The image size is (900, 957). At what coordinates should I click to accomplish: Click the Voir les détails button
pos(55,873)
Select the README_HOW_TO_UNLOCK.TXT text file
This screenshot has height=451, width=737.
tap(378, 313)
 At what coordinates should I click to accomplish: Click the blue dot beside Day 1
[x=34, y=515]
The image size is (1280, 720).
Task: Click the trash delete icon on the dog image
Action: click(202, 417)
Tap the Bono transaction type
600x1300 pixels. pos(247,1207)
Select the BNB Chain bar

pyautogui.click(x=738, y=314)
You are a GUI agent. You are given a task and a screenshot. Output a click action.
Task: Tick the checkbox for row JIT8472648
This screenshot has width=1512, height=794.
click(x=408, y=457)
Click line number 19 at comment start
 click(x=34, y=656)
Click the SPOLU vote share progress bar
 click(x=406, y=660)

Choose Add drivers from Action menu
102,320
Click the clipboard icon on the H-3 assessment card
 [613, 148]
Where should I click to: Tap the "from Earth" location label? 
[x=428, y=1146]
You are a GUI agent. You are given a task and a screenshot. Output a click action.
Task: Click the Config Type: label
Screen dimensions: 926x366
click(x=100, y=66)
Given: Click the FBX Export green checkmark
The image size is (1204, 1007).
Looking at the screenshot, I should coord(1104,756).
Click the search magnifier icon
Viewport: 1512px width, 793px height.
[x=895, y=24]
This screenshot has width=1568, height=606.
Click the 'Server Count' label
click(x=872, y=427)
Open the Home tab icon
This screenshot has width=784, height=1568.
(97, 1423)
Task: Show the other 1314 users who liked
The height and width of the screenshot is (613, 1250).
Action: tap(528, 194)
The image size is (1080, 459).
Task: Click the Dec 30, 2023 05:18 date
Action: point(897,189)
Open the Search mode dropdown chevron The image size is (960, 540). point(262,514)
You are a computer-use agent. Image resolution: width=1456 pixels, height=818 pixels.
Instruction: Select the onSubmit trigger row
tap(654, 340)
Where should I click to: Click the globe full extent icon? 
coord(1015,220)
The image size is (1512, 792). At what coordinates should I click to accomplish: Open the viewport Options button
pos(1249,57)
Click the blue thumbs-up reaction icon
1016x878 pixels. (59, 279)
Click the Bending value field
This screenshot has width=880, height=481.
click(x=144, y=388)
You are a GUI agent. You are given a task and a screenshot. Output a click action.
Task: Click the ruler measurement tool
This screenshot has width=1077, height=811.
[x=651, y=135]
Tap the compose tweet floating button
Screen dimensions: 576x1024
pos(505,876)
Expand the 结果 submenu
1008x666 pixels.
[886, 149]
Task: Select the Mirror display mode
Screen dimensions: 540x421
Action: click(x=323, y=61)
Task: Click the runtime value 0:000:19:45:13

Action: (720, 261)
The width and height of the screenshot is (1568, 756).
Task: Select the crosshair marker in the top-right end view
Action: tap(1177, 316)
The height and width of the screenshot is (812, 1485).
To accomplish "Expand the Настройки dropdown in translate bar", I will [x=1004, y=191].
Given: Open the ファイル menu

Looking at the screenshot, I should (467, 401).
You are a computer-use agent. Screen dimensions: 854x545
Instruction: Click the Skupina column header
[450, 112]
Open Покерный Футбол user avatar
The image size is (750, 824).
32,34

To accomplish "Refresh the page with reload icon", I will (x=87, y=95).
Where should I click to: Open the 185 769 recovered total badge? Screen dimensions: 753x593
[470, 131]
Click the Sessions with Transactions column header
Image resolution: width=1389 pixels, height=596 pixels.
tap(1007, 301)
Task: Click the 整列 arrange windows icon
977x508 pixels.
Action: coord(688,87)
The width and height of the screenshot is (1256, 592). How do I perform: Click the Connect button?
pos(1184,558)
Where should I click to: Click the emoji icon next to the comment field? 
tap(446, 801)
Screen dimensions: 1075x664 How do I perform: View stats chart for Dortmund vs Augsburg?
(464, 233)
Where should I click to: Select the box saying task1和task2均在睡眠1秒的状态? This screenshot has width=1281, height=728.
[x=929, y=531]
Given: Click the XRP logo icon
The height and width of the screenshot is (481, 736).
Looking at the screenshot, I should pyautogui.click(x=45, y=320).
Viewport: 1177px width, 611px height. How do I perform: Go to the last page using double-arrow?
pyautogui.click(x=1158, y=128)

----------------

(Task instructions)
Repeat each record in full; every line must match exactly.

(Answer to the problem)
The image size is (900, 957). At what coordinates should I click to accomplish: Click the Voir les détails button
pos(55,873)
Select the README_HOW_TO_UNLOCK.TXT text file
This screenshot has height=451, width=737.
tap(378, 313)
 At what coordinates should I click to accomplish: Click the blue dot beside Day 1
[x=34, y=515]
The image size is (1280, 720).
Task: Click the trash delete icon on the dog image
Action: click(202, 417)
Tap the Bono transaction type
600x1300 pixels. pos(247,1207)
Select the BNB Chain bar

pyautogui.click(x=738, y=314)
You are a GUI agent. You are given a task and a screenshot. Output a click action.
Task: Tick the checkbox for row JIT8472648
This screenshot has width=1512, height=794.
click(x=408, y=457)
Click line number 19 at comment start
 click(x=34, y=656)
Click the SPOLU vote share progress bar
 click(x=406, y=660)

Choose Add drivers from Action menu
102,320
Click the clipboard icon on the H-3 assessment card
 [613, 148]
Where should I click to: Tap the "from Earth" location label? 
[x=428, y=1146]
You are a GUI agent. You are given a task and a screenshot. Output a click action.
Task: Click the Config Type: label
Screen dimensions: 926x366
click(x=100, y=66)
Given: Click the FBX Export green checkmark
The image size is (1204, 1007).
Looking at the screenshot, I should coord(1104,756).
Click the search magnifier icon
Viewport: 1512px width, 793px height.
[x=895, y=24]
This screenshot has width=1568, height=606.
Click the 'Server Count' label
click(x=872, y=427)
Open the Home tab icon
This screenshot has width=784, height=1568.
(97, 1423)
Task: Show the other 1314 users who liked
The height and width of the screenshot is (613, 1250).
Action: tap(528, 194)
The image size is (1080, 459).
Task: Click the Dec 30, 2023 05:18 date
Action: point(897,189)
Open the Search mode dropdown chevron The image size is (960, 540). point(262,514)
You are a computer-use agent. Image resolution: width=1456 pixels, height=818 pixels.
Instruction: Select the onSubmit trigger row
tap(654, 340)
Where should I click to: Click the globe full extent icon? 
coord(1015,220)
The image size is (1512, 792). At what coordinates should I click to accomplish: Open the viewport Options button
pos(1249,57)
Click the blue thumbs-up reaction icon
1016x878 pixels. (59, 279)
Click the Bending value field
This screenshot has width=880, height=481.
click(x=144, y=388)
You are a GUI agent. You are given a task and a screenshot. Output a click action.
Task: Click the ruler measurement tool
This screenshot has width=1077, height=811.
[x=651, y=135]
Tap the compose tweet floating button
Screen dimensions: 576x1024
pos(505,876)
Expand the 结果 submenu
1008x666 pixels.
[886, 149]
Task: Select the Mirror display mode
Screen dimensions: 540x421
Action: click(x=323, y=61)
Task: Click the runtime value 0:000:19:45:13

Action: (720, 261)
The width and height of the screenshot is (1568, 756).
Task: Select the crosshair marker in the top-right end view
Action: tap(1177, 316)
The height and width of the screenshot is (812, 1485).
To accomplish "Expand the Настройки dropdown in translate bar", I will [x=1004, y=191].
Given: Open the ファイル menu

Looking at the screenshot, I should (467, 401).
You are a computer-use agent. Screen dimensions: 854x545
Instruction: Click the Skupina column header
[450, 112]
Open Покерный Футбол user avatar
The image size is (750, 824).
32,34

To accomplish "Refresh the page with reload icon", I will (x=87, y=95).
Where should I click to: Open the 185 769 recovered total badge? Screen dimensions: 753x593
[470, 131]
Click the Sessions with Transactions column header
Image resolution: width=1389 pixels, height=596 pixels.
tap(1007, 301)
Task: Click the 整列 arrange windows icon
977x508 pixels.
Action: coord(688,87)
The width and height of the screenshot is (1256, 592). How do I perform: Click the Connect button?
pos(1184,558)
Where should I click to: Click the emoji icon next to the comment field? 
tap(446, 801)
Screen dimensions: 1075x664 How do I perform: View stats chart for Dortmund vs Augsburg?
(464, 233)
Where should I click to: Select the box saying task1和task2均在睡眠1秒的状态? This screenshot has width=1281, height=728.
[x=929, y=531]
Given: Click the XRP logo icon
The height and width of the screenshot is (481, 736).
Looking at the screenshot, I should pyautogui.click(x=45, y=320).
Viewport: 1177px width, 611px height. How do I perform: Go to the last page using double-arrow?
pyautogui.click(x=1158, y=128)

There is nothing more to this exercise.